20世紀半ば以降、世界の物流の姿を大きく変えた「コンテナ」。規格化された金属製の箱に貨物を詰めて輸送するというアイデアは瞬く間に世界中に広がり、とくに国際貿易を担う海運業界に大きな影響を与えた。

海上コンテナ輸送は1956年、米国の運送業者だったマルコム・マクリーンが創設した海運会社シーランドが、タンカー改造の船に58個のコンテナを積んで運航したのが本格的な始まりとされる。

機械部品や衣類、電化製品などの貨物を統一規格の箱に詰め込んで運ぶコンテナ輸送は、港での荷役にかかる時間やコストを削減できることから急速に普及し、66年には国際海上コンテナ輸送がスタート。日本の船会社で初のコンテナ船は68年に就航した日本郵船の「箱根丸」で、コンテナの積載量は752TEU(20フィート換算のコンテナ個数)だった。

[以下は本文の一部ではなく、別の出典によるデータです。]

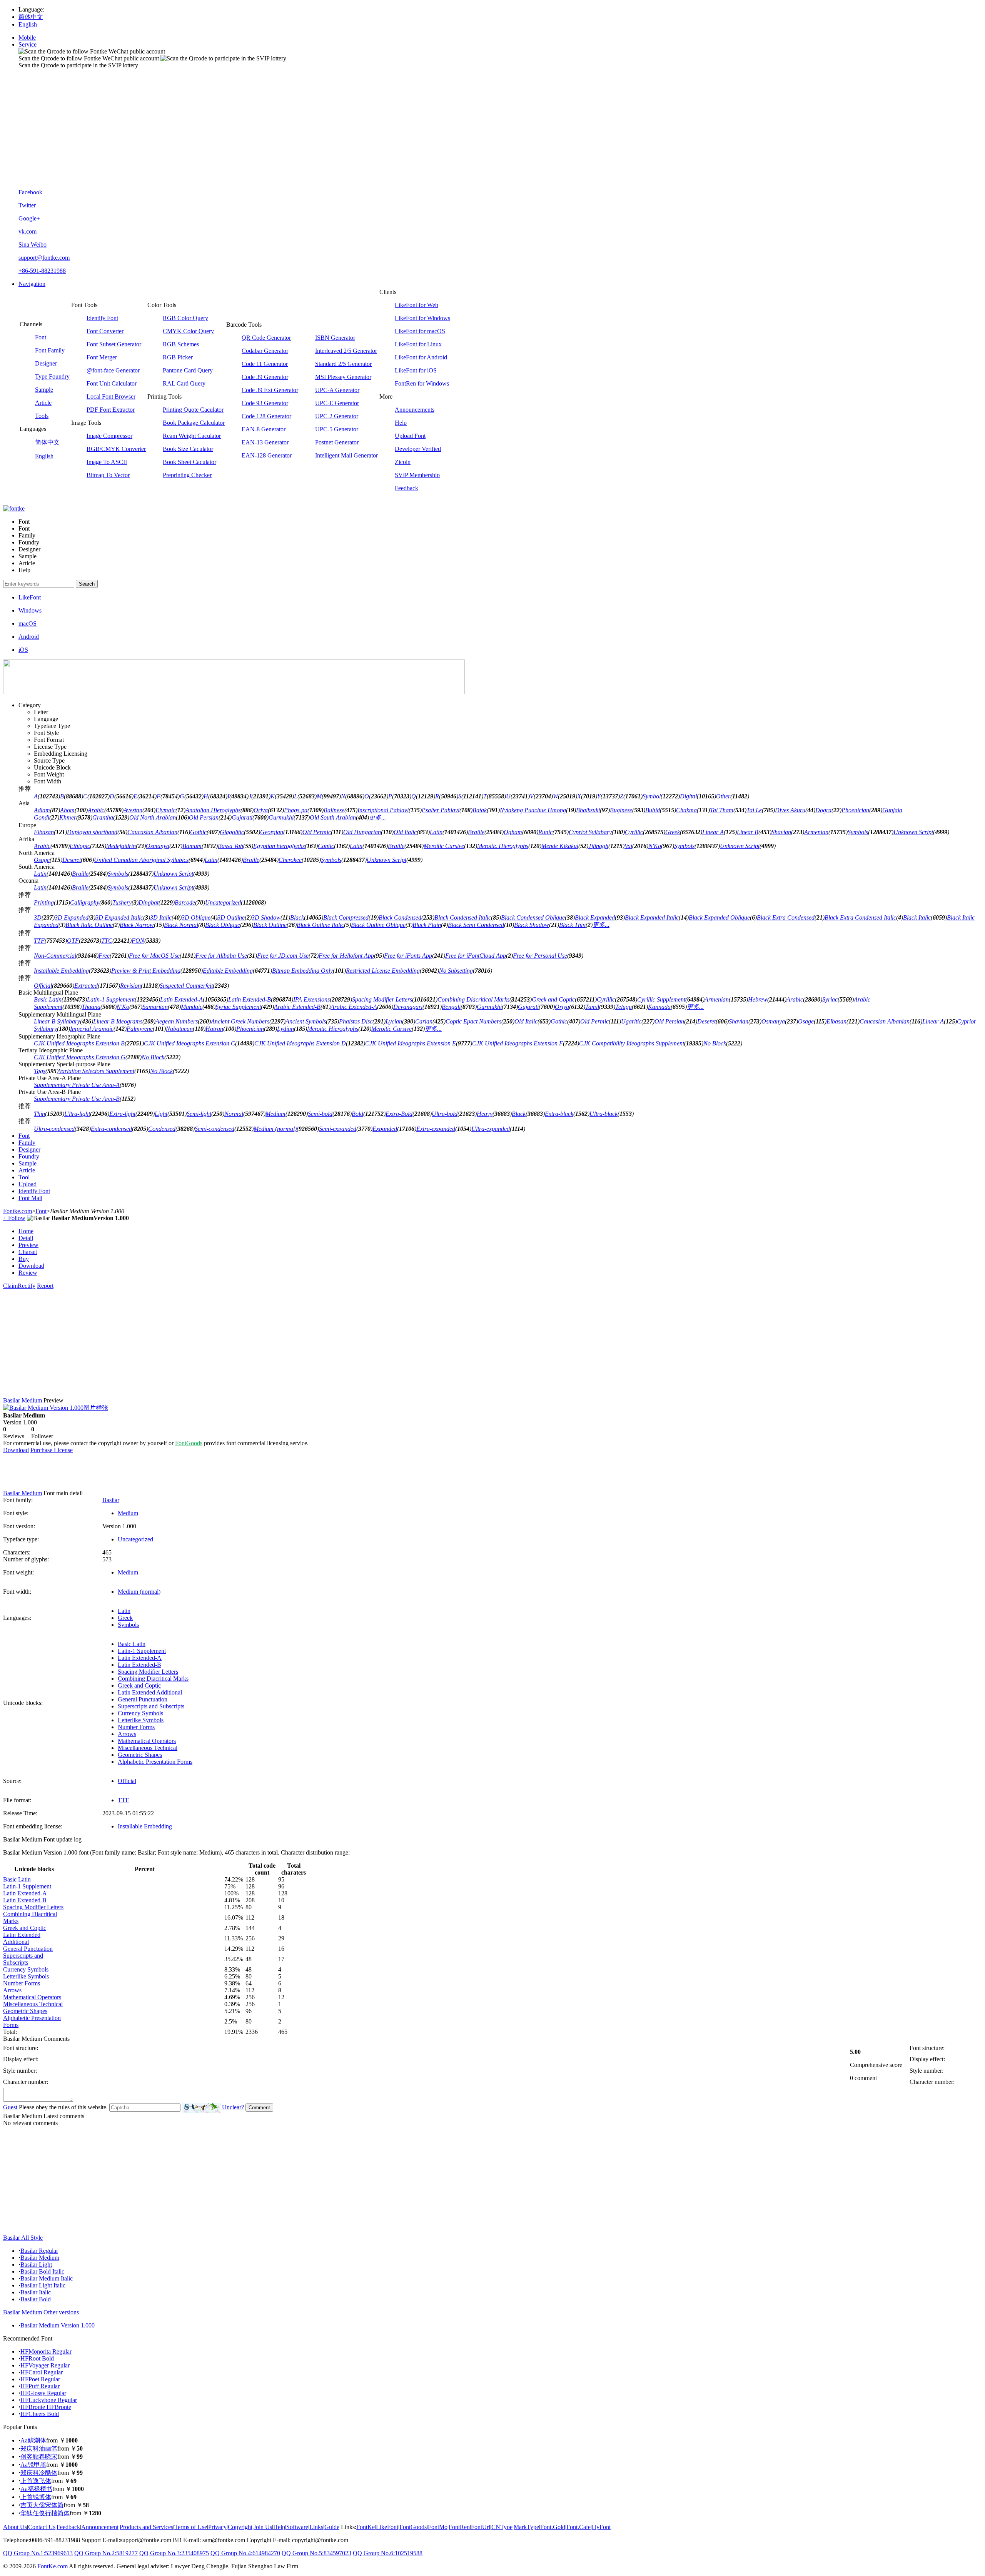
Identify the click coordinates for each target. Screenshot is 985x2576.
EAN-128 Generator (267, 455)
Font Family (50, 350)
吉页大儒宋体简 (41, 2505)
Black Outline (270, 925)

それから約50年。現在の世界最大級のコンテナ船は積載量が2万3000TEUを超えるまでに巨大化し、2018年の世界のコンテナ荷動き量は約1億6480万TEUに達する。

そして、コンテナ船業界の勢力図も様変わりした。とくに近年は世界規模のM&A(合併・買収)が進み、00年代には17社あった主要船社が18年には9社に集約。日本郵船、商船三井、川崎汽船の大手海運3社も17年にコンテナ船事業を切り離したうえで統合し、オーシャン・ネットワーク・エクスプレス(ONE)を設立、日本の大手コンテナ船社は1社に集約された。各社が手を組むアライアンスも目まぐるしく変化した。まさに弱肉強食の「戦国時代」になっていたのだ。